About 2.5% of patients with idiopathic peripheral neuropathy or idiopathic dysautonomia have underlying celiac disease (CD). Antibodies to ganglioside have been reported in CD patients with neuropathy. No data are so far available on the presence in CD of acetylcholine receptor (AChR) antibodies. Muscle AChR antibodies are found in patients with myasthenia gravis, and ganglionic AChR antibodies in patients with autoimmune autonomic neuropathy.
To determine the frequency of AChR antibodies in CD patients and assess possible correlations with neurological manifestations.
Seventy CD patients (16 M, 54 F, mean age 36 years) underwent neurological and electrophysiological evaluation. AChR antibodies were detected with radioimmunoprecipitation assay. Sera from 15 age-matched patients with systemic lupus erythematosus (SLE) and 10 with Sjogren syndrome were studied as controls.
None of our CD patients complained of autonomic symptoms or fatigable weakness. Borderline titres (0.03-0.05 nmol/l) of ganglionic AChR antibodies were present in 4 patients, one affected with type I diabetes and one with subclinical neuropathy. Three of the 4 patients underwent cardiovascular autonomic function tests, which showed no abnormalities. Low levels of ganglionic AChR antibodies (0.05-0.10 nmol/l) were found in 2 SLE control patients, one of whom had a severe sicca complex. Muscle AChR antibodies (>1.0 nmol/l) were found in two CD patient and one control patient with SLE. Neither had symptoms or signs of myasthenia gravis.
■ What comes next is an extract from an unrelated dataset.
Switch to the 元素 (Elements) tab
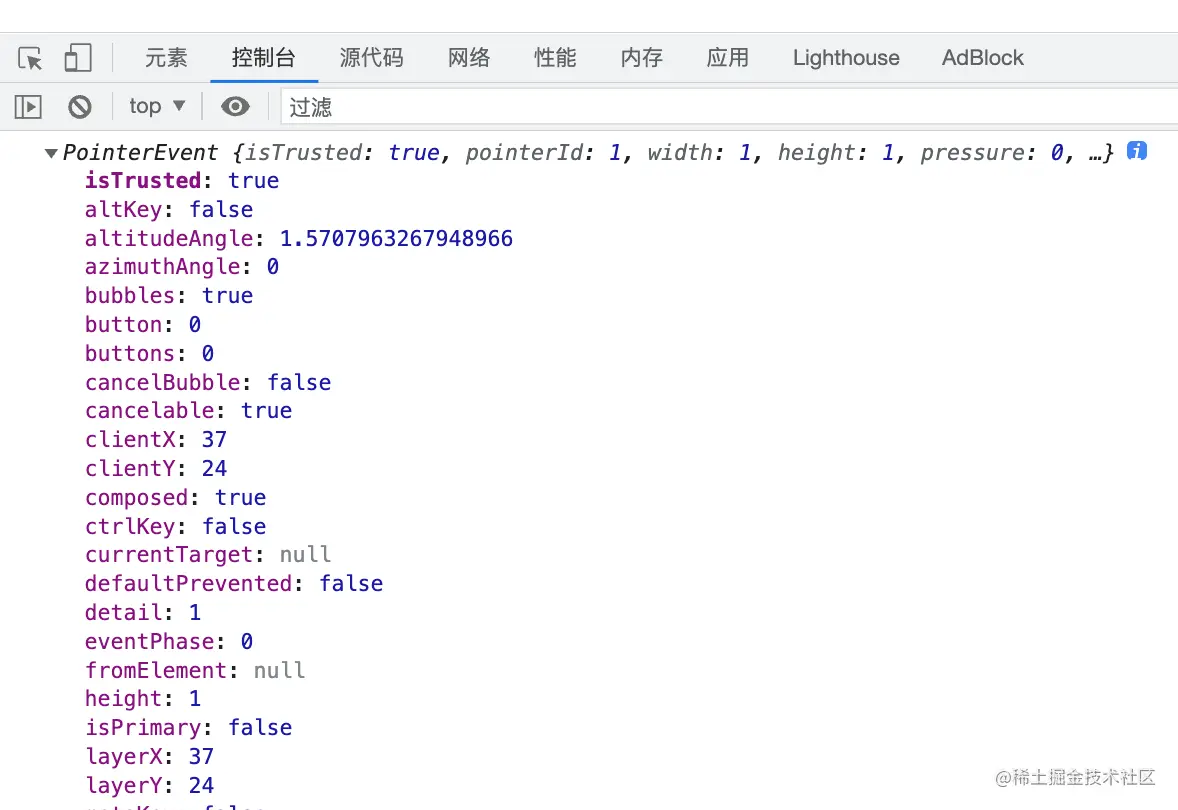 166,58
CD is occasionally associated with neurologic disease, and with antibody reactivity to neuronal antigens. None of our CD patients had autonomic failure or significant levels of ganglionic AChR antibodies. Two CD patient and one control with SLE had muscle AChR antibodies without clinical evidence of myasthenia. The presence of antibodies in CD and in SLE patients may reflect a non-specific autoimmune response in these patients or may indicate subclinical autoimmune autonomic and neuromuscular involvement.
约2.5%的特发性周围神经病或特发性自主神经功能障碍患者存在潜在的乳糜泻(CD)。在患有神经病变的CD患者中已报告有神经节苷脂抗体。目前尚无关于CD患者中是否存在乙酰胆碱受体(AChR)抗体的数据。重症肌无力患者体内可检测到肌肉型AChR抗体,自身免疫性自主神经病变患者体内可检测到神经节型AChR抗体。
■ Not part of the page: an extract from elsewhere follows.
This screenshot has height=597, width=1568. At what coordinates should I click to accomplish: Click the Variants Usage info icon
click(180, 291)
确定CD患者中AChR抗体的频率,并评估其与神经表现的可能相关性。
70例CD患者(男性16例,女性54例,平均年龄36岁)接受了神经学和电生理学评估。采用放射免疫沉淀法检测AChR抗体。研究了15例年龄匹配的系统性红斑狼疮(SLE)患者和10例干燥综合征患者的血清作为对照。
我们的CD患者均无自主神经症状或易疲劳性肌无力。4例患者存在临界水平(0.03 - 0.05 nmol/l)的神经节型AChR抗体,其中1例患有1型糖尿病,1例患有亚临床神经病变。这4例患者中的3例接受了心血管自主功能测试,结果均无异常。2例SLE对照患者存在低水平(0.05 - 0.10 nmol/l)的神经节型AChR抗体,其中1例患有严重的干燥综合征。2例CD患者和1例SLE对照患者存在肌肉型AChR抗体(>1.0 nmol/l)。二者均无重症肌无力的症状或体征。
CD偶尔与神经疾病相关,并与对神经元抗原的抗体反应性有关。我们的CD患者均无自主神经功能衰竭或显著水平的神经节型AChR抗体。2例CD患者和1例SLE对照患者存在肌肉型AChR抗体,但无重症肌无力的临床证据。CD患者和SLE患者体内抗体的存在可能反映了这些患者的非特异性自身免疫反应,或可能表明存在亚临床自身免疫性自主神经和神经肌肉受累。